» TASK INSTRUCTIONS
Show only those lines of the entries where the string "chevron" is found.

[Opening DATA UNDER STUDY section]

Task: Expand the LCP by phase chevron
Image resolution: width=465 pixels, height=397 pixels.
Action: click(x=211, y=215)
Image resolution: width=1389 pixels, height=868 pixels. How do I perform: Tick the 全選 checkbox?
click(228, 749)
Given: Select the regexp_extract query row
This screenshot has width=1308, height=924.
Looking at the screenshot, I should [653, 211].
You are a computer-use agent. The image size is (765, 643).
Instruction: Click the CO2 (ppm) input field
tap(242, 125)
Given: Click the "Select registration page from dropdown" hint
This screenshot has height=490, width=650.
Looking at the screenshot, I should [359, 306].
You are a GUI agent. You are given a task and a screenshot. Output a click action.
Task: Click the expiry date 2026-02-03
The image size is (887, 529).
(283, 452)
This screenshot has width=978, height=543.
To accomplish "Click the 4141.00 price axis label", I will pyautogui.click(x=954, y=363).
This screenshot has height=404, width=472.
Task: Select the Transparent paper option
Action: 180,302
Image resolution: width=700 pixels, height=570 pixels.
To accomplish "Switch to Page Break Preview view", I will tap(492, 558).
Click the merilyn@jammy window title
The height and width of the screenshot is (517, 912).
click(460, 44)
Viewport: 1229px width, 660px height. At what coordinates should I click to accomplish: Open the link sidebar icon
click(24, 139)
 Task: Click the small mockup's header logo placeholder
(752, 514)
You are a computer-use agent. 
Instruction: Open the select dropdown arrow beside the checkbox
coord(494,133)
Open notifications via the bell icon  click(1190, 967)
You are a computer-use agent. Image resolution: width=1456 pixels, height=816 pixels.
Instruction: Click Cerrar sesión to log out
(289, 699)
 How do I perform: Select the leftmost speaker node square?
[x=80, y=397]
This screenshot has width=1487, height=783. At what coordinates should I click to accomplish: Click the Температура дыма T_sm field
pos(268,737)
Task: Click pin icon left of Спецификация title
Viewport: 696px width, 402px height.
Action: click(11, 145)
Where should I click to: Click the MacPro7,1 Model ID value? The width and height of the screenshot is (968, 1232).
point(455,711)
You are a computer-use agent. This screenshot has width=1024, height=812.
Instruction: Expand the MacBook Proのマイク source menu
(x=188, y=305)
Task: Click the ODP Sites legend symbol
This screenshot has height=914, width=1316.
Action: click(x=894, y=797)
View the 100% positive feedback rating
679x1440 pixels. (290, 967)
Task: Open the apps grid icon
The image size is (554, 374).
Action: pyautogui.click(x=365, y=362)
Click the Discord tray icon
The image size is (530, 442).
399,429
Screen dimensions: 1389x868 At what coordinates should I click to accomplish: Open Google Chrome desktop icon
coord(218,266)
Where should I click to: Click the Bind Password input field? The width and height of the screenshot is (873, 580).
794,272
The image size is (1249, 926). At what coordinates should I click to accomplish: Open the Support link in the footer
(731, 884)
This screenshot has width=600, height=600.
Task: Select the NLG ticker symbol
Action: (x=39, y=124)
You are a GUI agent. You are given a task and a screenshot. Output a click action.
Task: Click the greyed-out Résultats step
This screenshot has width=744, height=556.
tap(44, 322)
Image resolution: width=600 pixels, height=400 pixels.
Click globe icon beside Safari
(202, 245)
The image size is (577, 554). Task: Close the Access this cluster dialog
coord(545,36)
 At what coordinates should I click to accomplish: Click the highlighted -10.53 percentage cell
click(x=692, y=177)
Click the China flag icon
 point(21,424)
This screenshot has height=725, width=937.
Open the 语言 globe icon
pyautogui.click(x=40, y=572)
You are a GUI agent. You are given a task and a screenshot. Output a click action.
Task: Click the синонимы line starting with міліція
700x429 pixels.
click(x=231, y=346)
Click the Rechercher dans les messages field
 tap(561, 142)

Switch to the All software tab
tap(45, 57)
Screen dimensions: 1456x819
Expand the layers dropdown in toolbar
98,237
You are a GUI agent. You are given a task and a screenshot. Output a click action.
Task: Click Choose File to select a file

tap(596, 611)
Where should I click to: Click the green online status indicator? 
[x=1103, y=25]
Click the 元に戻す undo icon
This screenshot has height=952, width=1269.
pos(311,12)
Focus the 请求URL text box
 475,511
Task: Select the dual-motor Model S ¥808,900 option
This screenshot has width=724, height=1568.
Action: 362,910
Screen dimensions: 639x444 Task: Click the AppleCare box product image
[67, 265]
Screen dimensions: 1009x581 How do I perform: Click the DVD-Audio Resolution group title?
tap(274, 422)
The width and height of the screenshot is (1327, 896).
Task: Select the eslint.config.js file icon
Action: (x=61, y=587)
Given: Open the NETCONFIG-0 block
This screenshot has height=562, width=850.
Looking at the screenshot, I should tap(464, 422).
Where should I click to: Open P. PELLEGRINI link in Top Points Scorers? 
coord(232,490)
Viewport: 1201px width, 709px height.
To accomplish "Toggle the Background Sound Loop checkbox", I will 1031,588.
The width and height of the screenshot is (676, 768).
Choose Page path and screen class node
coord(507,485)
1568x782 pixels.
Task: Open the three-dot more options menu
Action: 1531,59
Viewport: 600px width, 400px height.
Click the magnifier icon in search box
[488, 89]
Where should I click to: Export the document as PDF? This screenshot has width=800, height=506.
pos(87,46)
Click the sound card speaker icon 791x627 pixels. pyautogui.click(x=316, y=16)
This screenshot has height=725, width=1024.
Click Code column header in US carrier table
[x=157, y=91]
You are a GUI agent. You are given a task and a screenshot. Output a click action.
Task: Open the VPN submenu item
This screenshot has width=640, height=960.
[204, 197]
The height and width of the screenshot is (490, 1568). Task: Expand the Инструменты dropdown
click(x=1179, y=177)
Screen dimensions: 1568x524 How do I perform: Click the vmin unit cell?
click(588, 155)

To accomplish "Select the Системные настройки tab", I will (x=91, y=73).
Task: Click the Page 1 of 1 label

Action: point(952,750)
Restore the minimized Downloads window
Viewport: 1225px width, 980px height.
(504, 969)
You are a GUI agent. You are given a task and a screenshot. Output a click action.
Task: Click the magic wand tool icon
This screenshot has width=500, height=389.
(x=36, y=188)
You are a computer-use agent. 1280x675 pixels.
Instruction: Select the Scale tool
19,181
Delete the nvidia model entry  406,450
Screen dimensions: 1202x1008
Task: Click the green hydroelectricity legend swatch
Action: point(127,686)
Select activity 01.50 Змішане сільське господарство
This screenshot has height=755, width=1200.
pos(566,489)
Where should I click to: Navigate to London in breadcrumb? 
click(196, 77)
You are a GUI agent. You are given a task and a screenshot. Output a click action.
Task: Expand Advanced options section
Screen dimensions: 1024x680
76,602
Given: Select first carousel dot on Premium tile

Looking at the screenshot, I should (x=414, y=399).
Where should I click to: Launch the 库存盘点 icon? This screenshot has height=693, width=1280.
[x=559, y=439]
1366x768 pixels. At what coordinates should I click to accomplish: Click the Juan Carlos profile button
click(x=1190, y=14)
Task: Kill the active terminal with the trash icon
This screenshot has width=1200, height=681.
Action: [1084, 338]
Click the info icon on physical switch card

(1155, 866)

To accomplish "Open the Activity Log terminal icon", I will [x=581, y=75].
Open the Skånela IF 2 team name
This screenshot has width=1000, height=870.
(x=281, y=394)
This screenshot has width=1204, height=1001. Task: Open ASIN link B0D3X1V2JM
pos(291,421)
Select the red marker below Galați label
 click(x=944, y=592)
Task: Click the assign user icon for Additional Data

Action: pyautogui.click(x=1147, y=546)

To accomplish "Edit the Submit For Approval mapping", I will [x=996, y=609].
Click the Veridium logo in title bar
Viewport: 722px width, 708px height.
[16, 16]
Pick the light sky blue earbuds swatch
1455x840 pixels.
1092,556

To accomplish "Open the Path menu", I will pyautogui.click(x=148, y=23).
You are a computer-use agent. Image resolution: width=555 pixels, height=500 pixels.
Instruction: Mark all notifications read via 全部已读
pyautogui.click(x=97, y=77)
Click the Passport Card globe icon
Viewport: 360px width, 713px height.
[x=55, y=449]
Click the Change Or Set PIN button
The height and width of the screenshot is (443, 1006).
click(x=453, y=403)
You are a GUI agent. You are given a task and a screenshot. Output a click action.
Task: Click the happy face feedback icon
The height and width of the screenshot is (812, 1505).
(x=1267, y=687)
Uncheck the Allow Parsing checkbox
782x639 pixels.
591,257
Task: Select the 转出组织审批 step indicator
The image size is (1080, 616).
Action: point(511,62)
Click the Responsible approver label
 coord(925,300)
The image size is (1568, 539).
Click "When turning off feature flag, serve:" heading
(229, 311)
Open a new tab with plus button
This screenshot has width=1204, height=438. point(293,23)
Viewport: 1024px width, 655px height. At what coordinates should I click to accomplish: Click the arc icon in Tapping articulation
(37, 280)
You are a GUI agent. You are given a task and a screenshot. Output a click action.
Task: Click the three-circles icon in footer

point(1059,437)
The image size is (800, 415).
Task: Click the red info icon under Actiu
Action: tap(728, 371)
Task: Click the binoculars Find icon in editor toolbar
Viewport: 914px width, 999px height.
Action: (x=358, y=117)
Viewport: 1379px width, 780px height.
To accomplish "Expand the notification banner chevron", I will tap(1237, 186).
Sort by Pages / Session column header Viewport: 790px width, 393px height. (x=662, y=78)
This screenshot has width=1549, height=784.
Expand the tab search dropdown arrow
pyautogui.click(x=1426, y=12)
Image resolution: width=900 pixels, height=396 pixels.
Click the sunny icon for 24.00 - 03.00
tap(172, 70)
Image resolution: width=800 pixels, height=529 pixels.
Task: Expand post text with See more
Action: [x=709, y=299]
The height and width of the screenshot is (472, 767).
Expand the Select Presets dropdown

[Closing DATA UNDER STUDY section]

» ANSWER TO THIS PROBLEM
Task: Expand the LCP by phase chevron
To accomplish "Expand the notification banner chevron", I will tap(1237, 186).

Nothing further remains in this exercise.